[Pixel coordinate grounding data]
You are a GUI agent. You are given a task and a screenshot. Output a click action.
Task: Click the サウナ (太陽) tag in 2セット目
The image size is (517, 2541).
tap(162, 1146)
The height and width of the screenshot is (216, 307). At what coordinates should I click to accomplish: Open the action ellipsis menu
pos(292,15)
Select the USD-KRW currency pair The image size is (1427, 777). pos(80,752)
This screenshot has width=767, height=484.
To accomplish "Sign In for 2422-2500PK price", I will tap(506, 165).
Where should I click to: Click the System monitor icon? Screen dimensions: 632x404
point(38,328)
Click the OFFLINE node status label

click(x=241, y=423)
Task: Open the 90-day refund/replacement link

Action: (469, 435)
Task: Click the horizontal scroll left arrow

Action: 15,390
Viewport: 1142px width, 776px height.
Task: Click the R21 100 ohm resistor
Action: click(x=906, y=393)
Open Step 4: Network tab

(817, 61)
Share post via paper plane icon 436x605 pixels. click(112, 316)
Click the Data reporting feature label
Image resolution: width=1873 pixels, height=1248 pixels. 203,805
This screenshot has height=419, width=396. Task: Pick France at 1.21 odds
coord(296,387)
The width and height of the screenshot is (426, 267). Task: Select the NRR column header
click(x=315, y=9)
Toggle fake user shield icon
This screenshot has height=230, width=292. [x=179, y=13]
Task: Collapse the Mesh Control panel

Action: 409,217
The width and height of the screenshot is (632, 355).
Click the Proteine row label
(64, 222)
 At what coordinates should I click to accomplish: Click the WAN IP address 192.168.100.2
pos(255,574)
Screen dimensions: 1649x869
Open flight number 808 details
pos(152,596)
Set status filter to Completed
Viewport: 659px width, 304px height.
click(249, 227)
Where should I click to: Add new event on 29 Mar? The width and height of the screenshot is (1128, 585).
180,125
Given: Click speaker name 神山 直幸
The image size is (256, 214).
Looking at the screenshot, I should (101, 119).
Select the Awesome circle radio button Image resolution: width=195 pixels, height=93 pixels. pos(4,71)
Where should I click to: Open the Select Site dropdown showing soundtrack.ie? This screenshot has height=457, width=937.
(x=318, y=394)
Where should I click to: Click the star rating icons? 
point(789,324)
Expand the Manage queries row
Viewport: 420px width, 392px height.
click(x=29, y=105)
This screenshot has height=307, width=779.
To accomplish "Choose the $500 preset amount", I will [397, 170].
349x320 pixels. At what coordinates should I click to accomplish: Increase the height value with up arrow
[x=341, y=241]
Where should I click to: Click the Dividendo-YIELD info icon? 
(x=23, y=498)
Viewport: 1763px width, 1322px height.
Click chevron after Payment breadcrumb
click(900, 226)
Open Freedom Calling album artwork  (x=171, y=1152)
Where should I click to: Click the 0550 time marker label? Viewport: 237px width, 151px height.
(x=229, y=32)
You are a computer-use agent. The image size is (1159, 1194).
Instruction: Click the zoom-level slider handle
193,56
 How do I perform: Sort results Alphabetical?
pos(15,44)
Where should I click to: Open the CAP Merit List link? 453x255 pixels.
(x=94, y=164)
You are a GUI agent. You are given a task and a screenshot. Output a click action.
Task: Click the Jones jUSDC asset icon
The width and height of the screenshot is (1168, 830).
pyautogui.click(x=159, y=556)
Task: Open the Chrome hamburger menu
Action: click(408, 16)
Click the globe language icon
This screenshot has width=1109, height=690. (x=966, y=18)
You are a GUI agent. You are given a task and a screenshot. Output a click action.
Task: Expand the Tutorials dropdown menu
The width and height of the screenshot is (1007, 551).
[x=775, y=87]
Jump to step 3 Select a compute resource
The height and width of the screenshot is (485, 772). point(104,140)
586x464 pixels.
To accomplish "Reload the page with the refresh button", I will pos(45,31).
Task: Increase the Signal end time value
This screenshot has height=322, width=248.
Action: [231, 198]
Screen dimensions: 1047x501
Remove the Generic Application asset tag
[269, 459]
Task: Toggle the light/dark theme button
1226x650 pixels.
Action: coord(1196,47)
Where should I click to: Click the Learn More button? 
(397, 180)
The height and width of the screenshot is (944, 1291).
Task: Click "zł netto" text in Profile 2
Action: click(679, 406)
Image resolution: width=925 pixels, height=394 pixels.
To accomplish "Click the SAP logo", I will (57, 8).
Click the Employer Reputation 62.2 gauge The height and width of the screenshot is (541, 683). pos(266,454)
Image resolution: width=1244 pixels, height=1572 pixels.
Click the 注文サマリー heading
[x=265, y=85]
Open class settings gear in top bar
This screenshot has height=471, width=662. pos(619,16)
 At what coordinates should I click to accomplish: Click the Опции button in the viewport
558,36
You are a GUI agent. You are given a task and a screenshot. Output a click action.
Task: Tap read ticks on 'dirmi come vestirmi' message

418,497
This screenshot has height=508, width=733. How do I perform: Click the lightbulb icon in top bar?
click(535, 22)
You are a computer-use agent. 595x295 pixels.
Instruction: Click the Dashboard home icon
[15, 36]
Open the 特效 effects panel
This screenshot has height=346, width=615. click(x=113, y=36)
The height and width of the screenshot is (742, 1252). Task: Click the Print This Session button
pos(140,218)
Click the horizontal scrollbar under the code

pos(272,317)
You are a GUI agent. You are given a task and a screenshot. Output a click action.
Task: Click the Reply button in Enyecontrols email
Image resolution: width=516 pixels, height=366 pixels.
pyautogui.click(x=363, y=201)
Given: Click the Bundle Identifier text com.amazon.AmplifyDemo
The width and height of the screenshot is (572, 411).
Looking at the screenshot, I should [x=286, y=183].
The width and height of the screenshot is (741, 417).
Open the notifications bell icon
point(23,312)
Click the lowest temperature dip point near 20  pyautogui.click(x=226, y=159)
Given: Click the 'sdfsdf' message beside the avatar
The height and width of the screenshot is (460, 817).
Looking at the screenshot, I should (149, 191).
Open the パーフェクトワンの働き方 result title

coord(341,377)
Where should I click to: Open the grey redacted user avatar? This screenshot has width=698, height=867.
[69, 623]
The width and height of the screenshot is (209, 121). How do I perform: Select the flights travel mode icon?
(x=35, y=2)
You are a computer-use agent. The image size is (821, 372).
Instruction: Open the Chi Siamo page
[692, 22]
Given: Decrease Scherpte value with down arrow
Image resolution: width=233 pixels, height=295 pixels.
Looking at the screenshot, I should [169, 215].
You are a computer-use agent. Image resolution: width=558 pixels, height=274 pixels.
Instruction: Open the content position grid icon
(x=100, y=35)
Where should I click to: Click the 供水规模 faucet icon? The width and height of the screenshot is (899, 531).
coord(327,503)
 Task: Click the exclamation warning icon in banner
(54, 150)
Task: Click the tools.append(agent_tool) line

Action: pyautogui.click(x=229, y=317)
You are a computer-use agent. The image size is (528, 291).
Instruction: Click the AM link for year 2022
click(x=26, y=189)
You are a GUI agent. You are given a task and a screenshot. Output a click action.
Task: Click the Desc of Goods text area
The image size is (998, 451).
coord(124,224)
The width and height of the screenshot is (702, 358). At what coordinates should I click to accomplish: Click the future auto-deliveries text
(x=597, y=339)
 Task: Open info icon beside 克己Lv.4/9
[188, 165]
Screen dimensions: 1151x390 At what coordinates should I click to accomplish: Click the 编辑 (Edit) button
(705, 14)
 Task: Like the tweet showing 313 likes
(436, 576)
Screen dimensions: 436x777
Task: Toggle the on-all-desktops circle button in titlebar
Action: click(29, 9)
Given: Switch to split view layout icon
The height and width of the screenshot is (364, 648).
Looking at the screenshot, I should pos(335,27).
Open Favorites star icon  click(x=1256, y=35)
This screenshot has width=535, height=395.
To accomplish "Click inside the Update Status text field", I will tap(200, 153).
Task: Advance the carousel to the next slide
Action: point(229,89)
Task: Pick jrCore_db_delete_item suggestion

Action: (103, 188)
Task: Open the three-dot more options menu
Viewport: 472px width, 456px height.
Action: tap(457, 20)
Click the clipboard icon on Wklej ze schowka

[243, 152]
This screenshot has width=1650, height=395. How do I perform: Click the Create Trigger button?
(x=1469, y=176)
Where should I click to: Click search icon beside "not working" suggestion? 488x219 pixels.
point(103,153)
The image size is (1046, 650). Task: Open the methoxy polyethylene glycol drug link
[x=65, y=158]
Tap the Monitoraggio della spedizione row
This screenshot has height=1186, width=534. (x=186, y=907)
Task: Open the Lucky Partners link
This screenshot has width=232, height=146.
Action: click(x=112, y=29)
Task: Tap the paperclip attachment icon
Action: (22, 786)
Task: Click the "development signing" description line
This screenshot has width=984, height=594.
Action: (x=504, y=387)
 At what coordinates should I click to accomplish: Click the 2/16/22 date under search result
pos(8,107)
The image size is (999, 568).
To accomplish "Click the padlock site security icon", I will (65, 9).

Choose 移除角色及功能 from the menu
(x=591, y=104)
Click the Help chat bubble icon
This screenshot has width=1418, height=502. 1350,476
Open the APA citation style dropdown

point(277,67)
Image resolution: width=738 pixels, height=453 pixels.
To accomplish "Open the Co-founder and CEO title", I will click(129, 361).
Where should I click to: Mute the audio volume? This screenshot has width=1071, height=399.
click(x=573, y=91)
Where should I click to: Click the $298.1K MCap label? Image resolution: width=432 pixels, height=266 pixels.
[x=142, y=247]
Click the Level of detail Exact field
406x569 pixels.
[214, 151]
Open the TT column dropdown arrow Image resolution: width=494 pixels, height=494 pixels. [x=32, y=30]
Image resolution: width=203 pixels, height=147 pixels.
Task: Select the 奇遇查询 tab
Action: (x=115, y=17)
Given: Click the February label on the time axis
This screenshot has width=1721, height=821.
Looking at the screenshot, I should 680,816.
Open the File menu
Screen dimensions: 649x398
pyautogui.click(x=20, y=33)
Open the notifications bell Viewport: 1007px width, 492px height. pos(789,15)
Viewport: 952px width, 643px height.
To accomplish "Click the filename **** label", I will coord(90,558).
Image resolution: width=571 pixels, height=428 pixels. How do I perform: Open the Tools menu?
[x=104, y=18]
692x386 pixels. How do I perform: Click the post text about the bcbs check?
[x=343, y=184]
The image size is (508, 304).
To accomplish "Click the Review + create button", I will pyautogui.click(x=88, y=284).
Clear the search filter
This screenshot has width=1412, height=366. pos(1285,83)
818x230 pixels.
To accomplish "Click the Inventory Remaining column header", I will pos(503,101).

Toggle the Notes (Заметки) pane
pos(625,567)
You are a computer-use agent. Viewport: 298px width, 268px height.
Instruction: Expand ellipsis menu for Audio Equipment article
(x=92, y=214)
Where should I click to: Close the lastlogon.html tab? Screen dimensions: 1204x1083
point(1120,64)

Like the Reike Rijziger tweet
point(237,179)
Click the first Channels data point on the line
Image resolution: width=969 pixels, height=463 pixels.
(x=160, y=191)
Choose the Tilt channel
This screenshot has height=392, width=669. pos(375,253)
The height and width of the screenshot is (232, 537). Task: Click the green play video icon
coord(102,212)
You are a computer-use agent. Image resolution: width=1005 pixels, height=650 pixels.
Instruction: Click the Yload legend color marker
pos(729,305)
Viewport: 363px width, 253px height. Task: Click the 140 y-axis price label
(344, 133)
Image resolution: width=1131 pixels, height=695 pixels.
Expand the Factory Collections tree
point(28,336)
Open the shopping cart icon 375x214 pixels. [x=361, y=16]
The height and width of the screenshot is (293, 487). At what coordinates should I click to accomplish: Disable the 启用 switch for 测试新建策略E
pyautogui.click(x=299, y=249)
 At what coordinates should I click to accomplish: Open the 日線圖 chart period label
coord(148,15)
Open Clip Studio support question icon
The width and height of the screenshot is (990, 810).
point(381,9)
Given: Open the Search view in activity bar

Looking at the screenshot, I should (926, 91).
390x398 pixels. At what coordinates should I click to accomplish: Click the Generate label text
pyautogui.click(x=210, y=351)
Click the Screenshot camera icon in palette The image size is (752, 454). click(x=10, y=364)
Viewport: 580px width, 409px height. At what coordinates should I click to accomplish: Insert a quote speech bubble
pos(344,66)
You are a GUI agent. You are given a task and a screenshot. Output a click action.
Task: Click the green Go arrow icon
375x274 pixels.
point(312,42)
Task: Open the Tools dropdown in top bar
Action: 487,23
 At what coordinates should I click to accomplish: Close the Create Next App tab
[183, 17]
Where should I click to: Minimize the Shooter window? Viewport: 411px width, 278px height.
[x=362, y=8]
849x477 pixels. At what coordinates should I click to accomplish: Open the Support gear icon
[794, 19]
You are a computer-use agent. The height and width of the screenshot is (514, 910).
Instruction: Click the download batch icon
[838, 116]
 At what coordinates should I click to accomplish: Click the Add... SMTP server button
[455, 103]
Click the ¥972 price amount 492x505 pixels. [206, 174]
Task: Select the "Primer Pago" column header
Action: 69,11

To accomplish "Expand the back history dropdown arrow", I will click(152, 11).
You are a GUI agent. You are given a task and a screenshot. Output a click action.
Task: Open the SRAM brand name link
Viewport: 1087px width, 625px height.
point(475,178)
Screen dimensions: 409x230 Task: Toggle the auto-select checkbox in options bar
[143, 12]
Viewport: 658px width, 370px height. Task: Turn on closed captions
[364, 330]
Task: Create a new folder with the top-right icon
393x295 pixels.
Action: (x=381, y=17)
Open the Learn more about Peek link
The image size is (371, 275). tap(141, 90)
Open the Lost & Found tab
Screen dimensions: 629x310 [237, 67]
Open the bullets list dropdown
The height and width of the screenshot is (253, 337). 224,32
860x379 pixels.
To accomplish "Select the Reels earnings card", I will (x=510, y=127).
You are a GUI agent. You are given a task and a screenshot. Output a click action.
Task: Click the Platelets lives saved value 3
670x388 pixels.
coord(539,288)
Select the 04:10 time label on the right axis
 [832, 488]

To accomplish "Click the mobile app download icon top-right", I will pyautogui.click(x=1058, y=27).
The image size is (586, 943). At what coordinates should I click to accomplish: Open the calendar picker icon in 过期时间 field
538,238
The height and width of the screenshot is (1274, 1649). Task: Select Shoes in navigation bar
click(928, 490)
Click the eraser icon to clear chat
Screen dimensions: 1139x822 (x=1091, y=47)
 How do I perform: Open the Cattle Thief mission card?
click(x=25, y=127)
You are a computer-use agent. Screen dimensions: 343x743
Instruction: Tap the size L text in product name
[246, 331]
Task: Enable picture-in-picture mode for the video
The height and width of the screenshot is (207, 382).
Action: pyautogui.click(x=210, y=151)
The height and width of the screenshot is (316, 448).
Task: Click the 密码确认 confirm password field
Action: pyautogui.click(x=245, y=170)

WHAT IS REQUIRED
Only a word-for-word repetition of the lines from the one containing "Instruction: Tap the" to the final line of the data above counts as the answer.

WRITTEN RESPONSE
Instruction: Tap the size L text in product name
[246, 331]
Task: Enable picture-in-picture mode for the video
The height and width of the screenshot is (207, 382).
Action: pyautogui.click(x=210, y=151)
The height and width of the screenshot is (316, 448).
Task: Click the 密码确认 confirm password field
Action: pyautogui.click(x=245, y=170)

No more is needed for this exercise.